My question now is, how can this be overcome? It seems to me, I'd need one of two things:

  1. The ability to guarantee no frames will be held up in the internal pending output queue waiting for another input, OR:
  2. The ability to flush the decoder, or the codec internal pending output queue, without invalidating the decoder pipeline.

At the hardware encoding/decoding API level, my only experience is with NVENC/NVDEC, but I know what I want is possible under this implementation at least. Are there known hardware implementations where what I'm asking for isn't possible? Can anyone see a possible way around this situation?

I can tell you right now, I have two workarounds. One is to encode every frame as a keyframe. This is clearly sub-optimal for bandwidth, and not required for a standalone client. The second workaround is ugly, but functions. I can measure the "queue depth" of the output queue, and send the same frame for decoding multiple times. This works with I or P frames. With a queue depth of 1 for example, which is what I see on Google Chrome, for each frame I receive at the client end, I send it for decoding twice. The second copy of the frame "pushes" the first one out of the pipeline. A hack, for sure, and sub-optimal use of the decoding hardware, but it keeps my bandwidth at the expected level, and I'm able to implement it on the client side alone.

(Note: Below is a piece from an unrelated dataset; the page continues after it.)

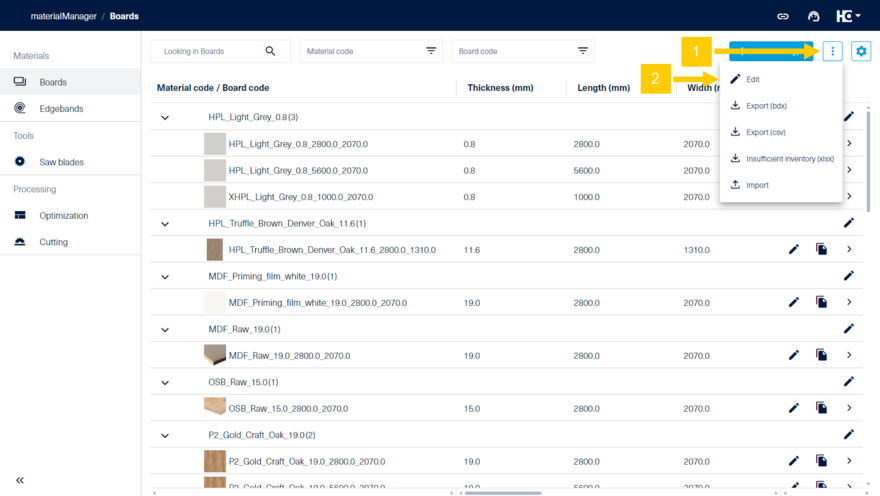
Task: Collapse the MDF_Priming_film_white_19.0 group
Action: click(x=165, y=277)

What I would like to see, ideally, is some extra control in the WebCodecs API. Perhaps a boolean flag in the codec configuration? We currently have the "optimizeForLatency" flag. I'd like to see a "forceImmediateOutput" flag or the like, which guarantees that every frame that is sent for decoding WILL be passed to the VideoFrameOutputCallback without the need to flush or force it through the pipeline with extra input. Failing that, an alternate method of flushing that doesn't invalidate the decode pipeline would work. Without either of these solutions though, it seems to me that WebCodecs as it stands is unsuitable for use with variable rate streams, as you have no guarantees about the depth of the internal pending output queue, and no way to flush it without breaking the stream.